While the hour of poor old Manhattan’s demise isn’t predictable, its present symptoms are worrisome. The looming indifference of these edifices to their inhabitants corrodes confidence and self-regard. Medieval cathedrals shrank individuals too, but that was to exalt the divine. Every worshipper was enlarged and inspired by God’s glory. What do these ubiquitous huge new buildings glorify? Wealth. The superiority of a few. The comparative insignificance of the rest.

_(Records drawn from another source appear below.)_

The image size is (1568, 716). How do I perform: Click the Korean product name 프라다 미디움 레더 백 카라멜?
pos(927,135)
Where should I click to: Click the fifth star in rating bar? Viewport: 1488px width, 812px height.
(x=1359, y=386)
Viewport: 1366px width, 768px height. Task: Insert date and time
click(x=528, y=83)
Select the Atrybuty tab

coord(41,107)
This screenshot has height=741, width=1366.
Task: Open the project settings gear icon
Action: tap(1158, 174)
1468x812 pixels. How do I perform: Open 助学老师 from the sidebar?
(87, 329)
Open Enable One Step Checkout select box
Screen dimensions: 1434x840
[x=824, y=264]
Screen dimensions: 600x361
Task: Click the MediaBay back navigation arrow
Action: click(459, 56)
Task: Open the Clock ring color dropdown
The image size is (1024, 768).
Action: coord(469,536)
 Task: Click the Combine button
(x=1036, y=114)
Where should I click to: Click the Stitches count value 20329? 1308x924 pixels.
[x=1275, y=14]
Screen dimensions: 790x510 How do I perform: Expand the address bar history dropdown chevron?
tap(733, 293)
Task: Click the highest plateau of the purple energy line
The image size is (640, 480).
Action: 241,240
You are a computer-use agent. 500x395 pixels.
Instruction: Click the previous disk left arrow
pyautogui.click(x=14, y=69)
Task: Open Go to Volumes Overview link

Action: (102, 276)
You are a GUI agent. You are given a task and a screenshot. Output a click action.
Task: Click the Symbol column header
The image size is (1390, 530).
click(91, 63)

Such derogation occurs less in small communities, where everyone knows their neighbors and all contribute to the social fabric. Humans need respect as plants need sunlight to flower. Manhattan reduces individuals to data points. Not only do individuals not matter here, we’re an inconvenience. Superfluity sours psyches if we soak in it too long.

As there is no clear cause for gigantism, there is no known cure. Cities, like persons, must live until they die. Jane and I will continue invading Manhattan for as long as we have strength, drinking deeply of its music, theater, art, conviviality, intensity, armoring ourselves and plotting each adventure to avoid being crushed. That Manhattan is sick does not mean it’s sickly. Its health has never seemed more exuberant, scaffolding and construction trucks on every block. Only, growth spurts, if you suffer gigantism, aren’t a symptom of health.

I return from our Manhattan expeditions exhausted with repletion and demotion. We have feasted on the world’s most beautiful art, been entertained by the world’s best performers, embraced friends, survived the travails of transport. Humanity is bigger but I’m smaller. Henry’s ebullience at our reappearance restores me. Writing too.